Ecco perché Renzi vuole tagliare le soprintendenze
Due mesi fa, il ministro Dario Franceschini, durante un’audizione al Senato presso le commissioni Cultura della Camera e di Palazzo Mandama, annunciò la fase due della riforma dei beni culturali. Che si articola in due tronconi: l’istituzione di dieci nuovi musei autonomi (quindi dotati di autonomia contabile, amministrativa e organizzativa con direttore scelto attraverso bando internazionale) e la ridefinizione delle soprintendenze (spariscono le distinzioni tra istituti specializzati in belle arti, paesaggio e archeologia per far posto ad un’unica soprintendenza, coordinata da un soprintendente a cui le diverse professionalità faranno capo).
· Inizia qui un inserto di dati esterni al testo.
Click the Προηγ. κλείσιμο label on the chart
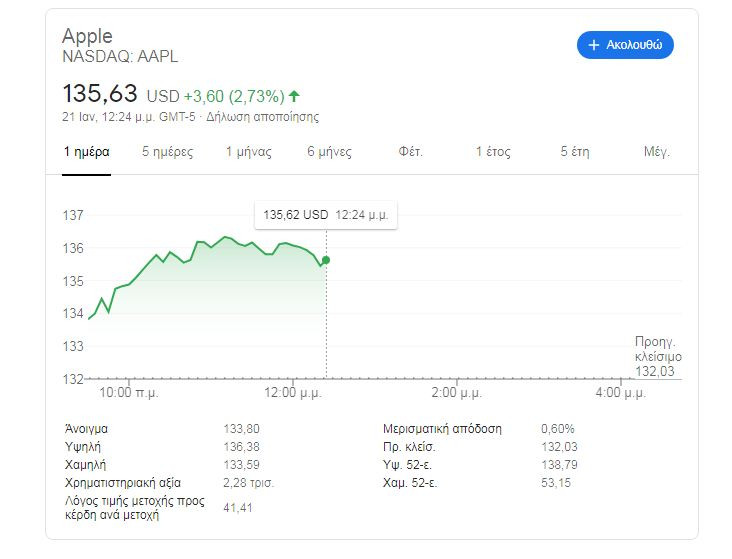 657,349
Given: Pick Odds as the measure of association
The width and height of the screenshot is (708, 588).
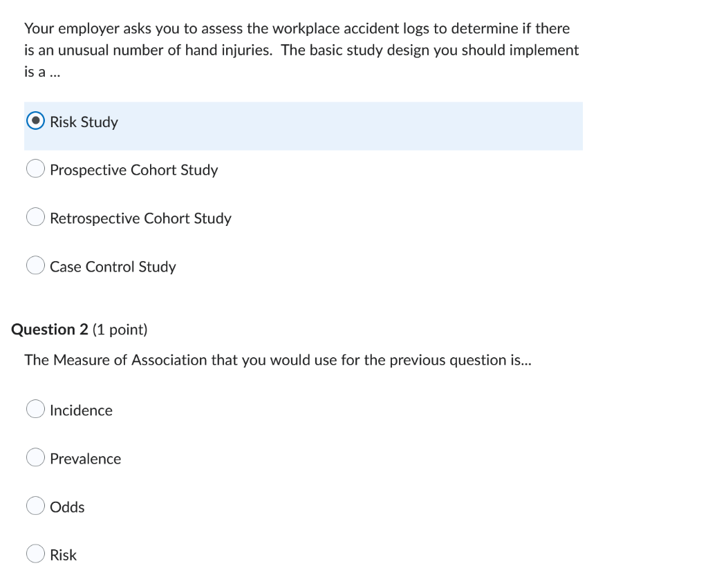Looking at the screenshot, I should pos(35,506).
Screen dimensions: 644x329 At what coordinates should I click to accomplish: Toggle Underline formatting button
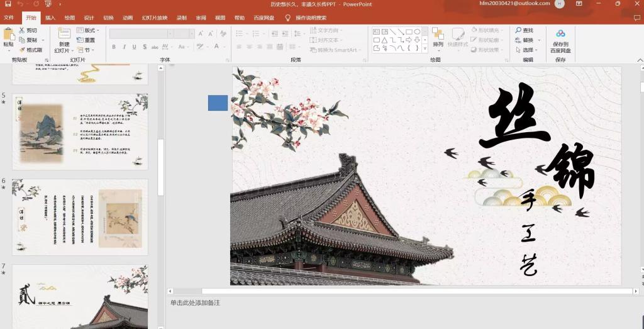134,47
Soprintendenze, il segreto di Renzi
L’ultima modifica ha messo in allarme, esperti, studiosi dell’arte, direttori e sindacati: “Non è al cambiamento che diciamo no, ma al rischio di consegnare il territorio agli interessi degli speculatori”. Ma perché Renzi ha voluto tagliare le soprintendenze?
Dietro ci sarebbe una rivalsa del tutto personale. Bisogna tornare indietro al tempo in cui Matteo Renzi era sindaco di Firenze. A spiegare a La Stampa il motivo di tanto astio nei confronti delle soprintendenze è Antonio Paolucci, attuale direttore dei Musei Vaticani, già soprintendente del capoluogo toscano ai tempi di Renzi.
Ricorda bene lo scontro tra l’attuale premier totalmente a favore dei fori da realizzare sulle pareti del Salone dei Cinquecento a palazzo Vecchio nella speranza di “fare lo scoop mondiale” e trovare l’affresco di Leonardo da Vinci che si pensa sia nascosto sotto quello di Vasari. “Non ce lo ha mai perdonato – spiega Paolucci – e la riforma attuale è la conseguenza di quegli scontri”.